“He was a prominent member of the business community.”
“Did you know him?”
“I knew him. He was a prominent member of the business community,” I repeated, already edgy.
“Did you know him? Personally?”
“What, like biblically?” I retorted. “I knew him, okay?”
“How did you know him?”
“I told you, he was a prominent member of the business community.”
“Were you his lawyer?”
“No, I’m not a business lawyer per se. I specialize in defending people who’ve been sued, civil suits, not criminal, defending them usually in the tort field, like malpractice and—”
“Were you close to Mr. Moody?”
Close to M. David? Not hardly. I doubted, frankly, that anyone had been close to him. “No, ma’am,” I said.
“You don’t need to ma’am me. Any reason why Mr. Moody would have a file on you?”

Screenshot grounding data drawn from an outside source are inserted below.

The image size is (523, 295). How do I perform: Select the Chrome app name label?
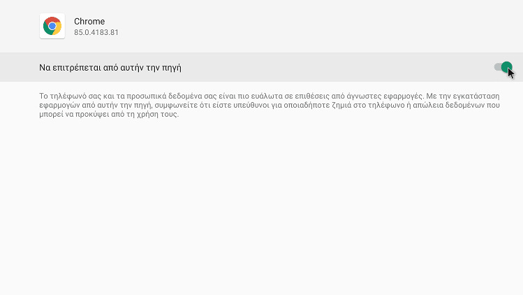pyautogui.click(x=89, y=22)
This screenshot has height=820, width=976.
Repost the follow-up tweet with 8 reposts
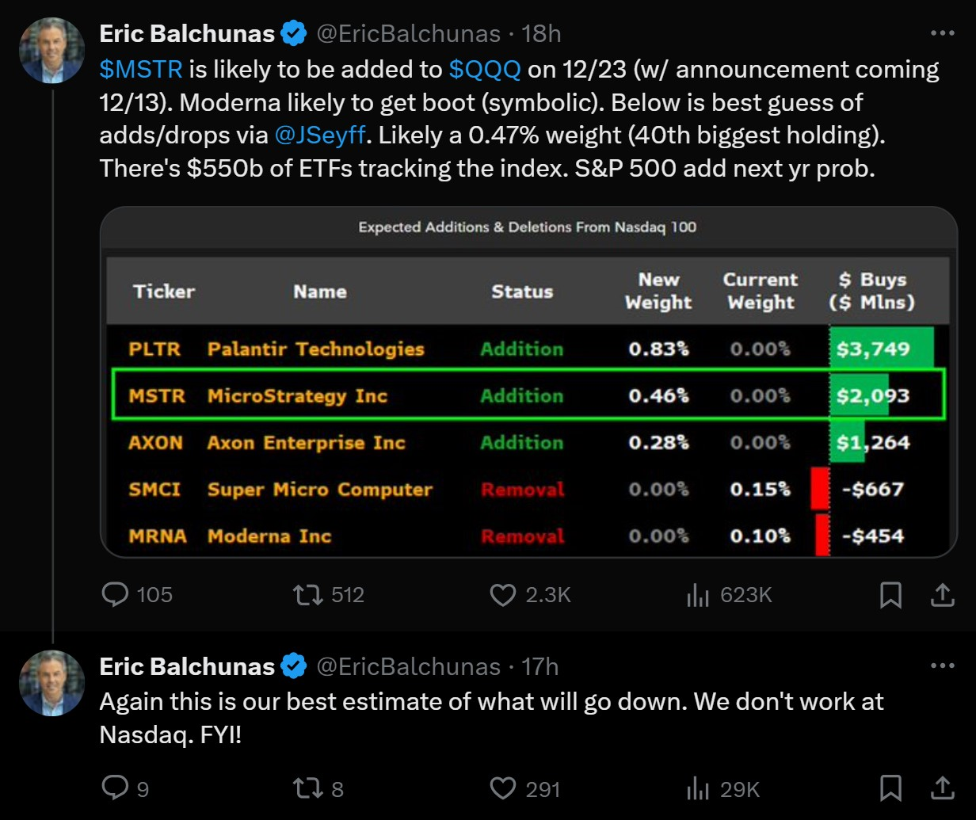pyautogui.click(x=307, y=788)
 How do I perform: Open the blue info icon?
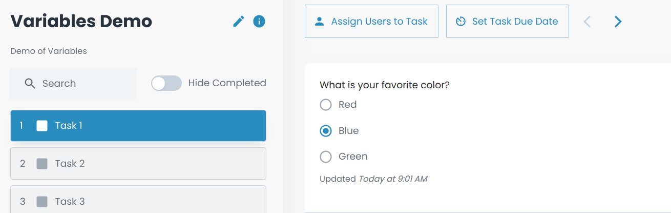click(259, 22)
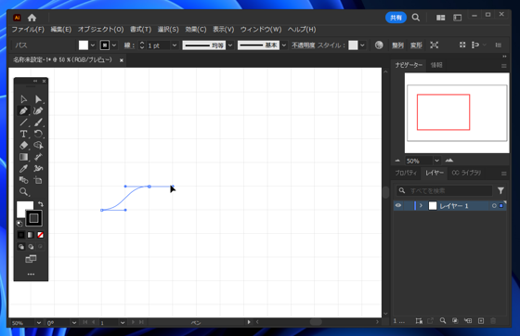The image size is (520, 336).
Task: Click the Home icon
Action: point(33,18)
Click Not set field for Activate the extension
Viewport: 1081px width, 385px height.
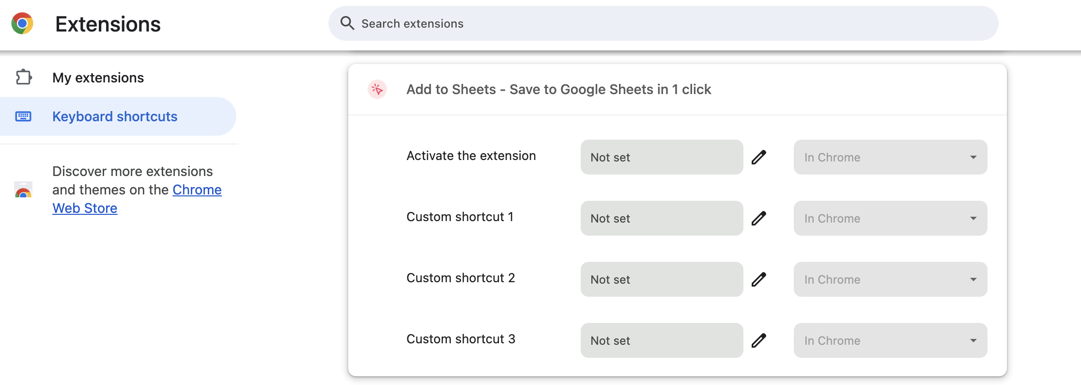(x=661, y=157)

“No reason I can think of.”
“Any reason he would have your firm brochure with a note on it to make an appointment with you?”
“No.”
“Any reason you know of that he would have told his secretary to make an appointment with you as soon as possible, but ended up facedown in a phosphate gyp stack at Boogie Bog instead?”
Uh-oh. I definitely didn’t like the sound of any of this.
“No, ma’am, no reason at all. I don’t even use phosphate, not as fertilizer or detergent.”
While I pondered what I considered a remote possibility that M. David would have the nerve to try to see me even in a professional setting, Investigator Farmer stared at me as if she had X-ray vision. Then she scoped the perimeter and turned back to me.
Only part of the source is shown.